Est-ce que votre pratique clinique a évolué pendant cette période ?

Oui, tant d’un plan organisationnel que thérapeutique :
Après une hospitalisation pour décompensation, nous optimisons maintenant le traitement médical de nos patients sans les déplacer grâce à une télé-titration aidée par nos ISPIC qui recueillent à distance, grâce à la télésurveillance ou à un suivi téléphonique structuré, les données cliniques et biologiques essentielles au suivi. Grâce à une meilleure organisation des soins primaires et secondaires, avec un travail en commun avec les médecins généralistes et les cardiologues de terrain, nous essayons d’améliorer en permanence le parcours de soins de nos patients, le CHU restant le centre expert de recours. En thérapeutique, la généralisation des inhibiteurs SGLT2 et l’utilisation préférentielle du sacubitril-valsartan, pour bloquer le système rénine-angiotensine, la meilleure gestion des diurétiques,  aidée par la télésurveillance, ont permis une diminution des hospitalisations. Il reste à développer les hospitalisations de jour ou à domicile dans la gestion des phases congestives, des expérimentations étant en cours, pour achever le tournant ambulatoire de la prise en charge de l’insuffisance cardiaque.

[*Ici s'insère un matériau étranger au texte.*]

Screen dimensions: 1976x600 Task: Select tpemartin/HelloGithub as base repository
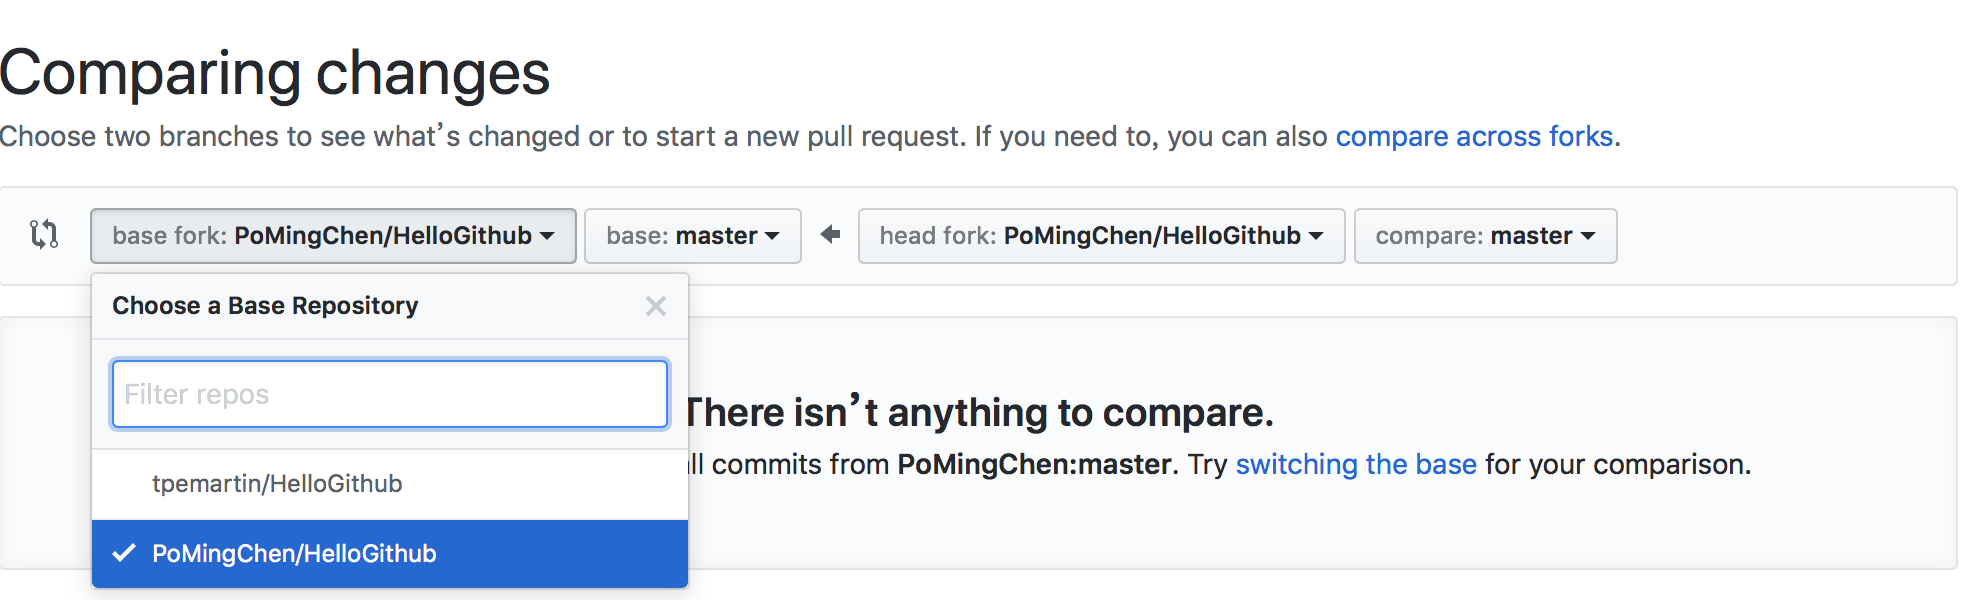pyautogui.click(x=277, y=484)
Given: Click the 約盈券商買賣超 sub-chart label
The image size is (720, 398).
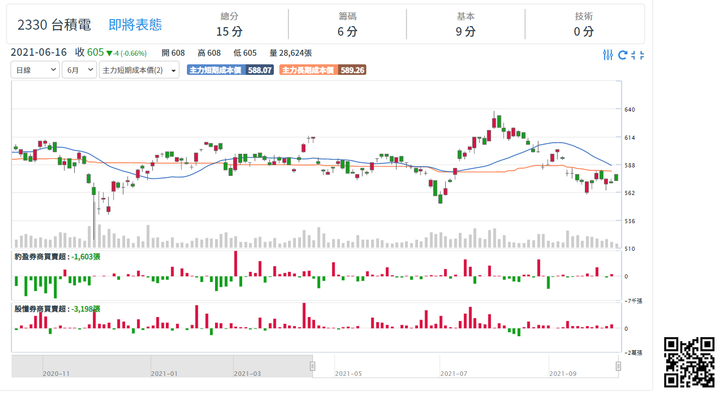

Attendez-vous des nouveautés importantes en 2023 ? 

En matière de cardiomyopathie, nous attendons cette année la mise à disposition du mavacamten pour lutter contre l’obstruction intraventriculaire gauche des cardiomyopathies hypertrophiques. Par contre, en matière d’insuffisance cardiaque, la vcommercialisation du vericiguat, un activateur de la guanylate cyclase, annoncée initialement pour le milieu de l’année sera probablement différée en raison de problèmes de prix, ce qui est regrettable pour nos patients les plus sévères ou présentant une insuffisance rénale. De nouveaux traitements originaux, ciblant les différentes voies physiopathologiques de l’insuffisance cardiaque à fraction d’éjection préservée, font l’objet d’essais thérapeutiques, laissant entrevoir autant d’espoir. La place prise par la génétique dans le bilan étiologique des cardiomyopathies, hypertrophiques comme dilatées, devrait se poursuivre et pourrait permettre de mieux cibler nos traitements. Enfin, il est à espérer que le passage en droit commun de la télésurveillance ne se fasse pas aux dépens de cette technique si la rémunération proposée est incompatible avec son développement.

Quel livre/film/série/exposition vous a le plus marqué en 2022 ?

Parmi plusieurs livres d’Annie Ernaux, notre récente prix Nobel de littérature, « L’événement » m’a particulièrement marqué et interroge les médecins sur les rapports entre éthique, morale et légalité. Le livre de Javier Cercas, « Le monarque des ombres » m’a également particulièrement touché, faisant vivre pour le fils de réfugié politique espagnol que je suis, l’envers du décor, puisque consacré à un jeune franquiste fourvoyé dans ce combat fratricide. Enfin, j’ai lu un opuscule sur l’Ukraine « Héros malgré eux » que m’a recommandé mon plus ancien patient, professeur de géographie à la retraite, qui nous explique la volonté d’existence et de résistance de ce peuple.